#### What to produce
Which lines in the data contain the word "icon"? Gather each of them and copy it out in full.

(Collection entries)
* * *
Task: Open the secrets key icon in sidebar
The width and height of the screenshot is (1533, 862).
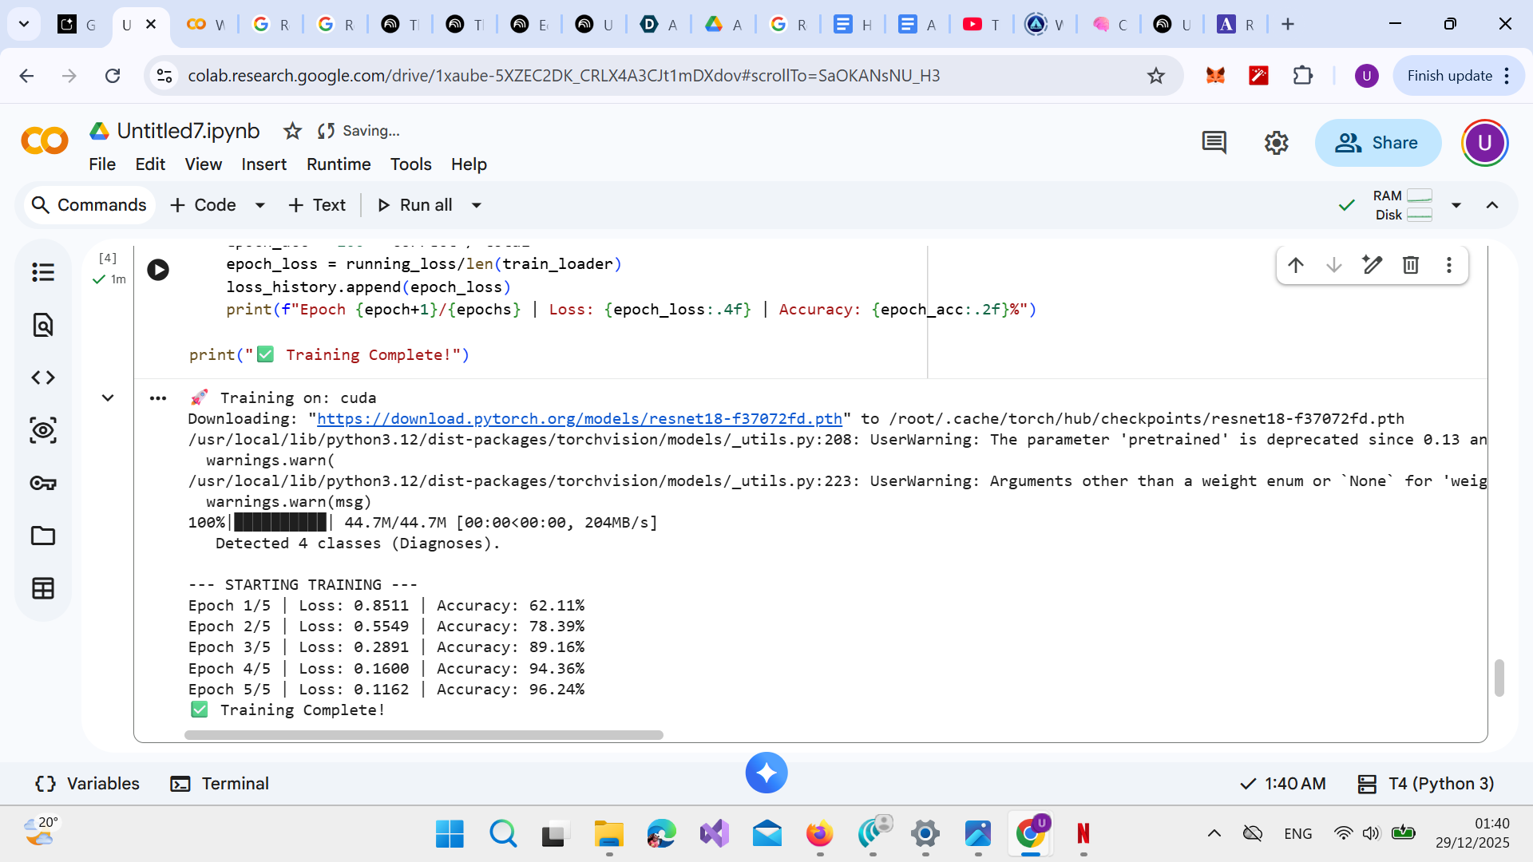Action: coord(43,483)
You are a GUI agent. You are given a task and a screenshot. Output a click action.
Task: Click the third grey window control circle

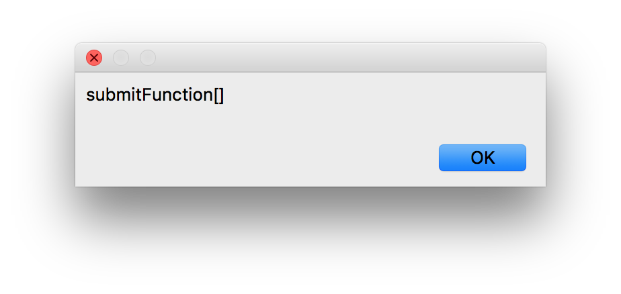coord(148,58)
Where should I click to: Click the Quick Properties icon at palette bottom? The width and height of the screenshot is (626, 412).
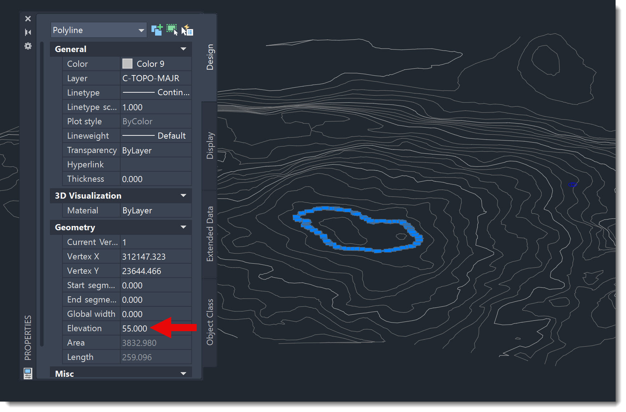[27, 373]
* * *
#### The solution
Task: Open the secrets key icon in sidebar
Where should I click to: Click the Quick Properties icon at palette bottom? The width and height of the screenshot is (626, 412).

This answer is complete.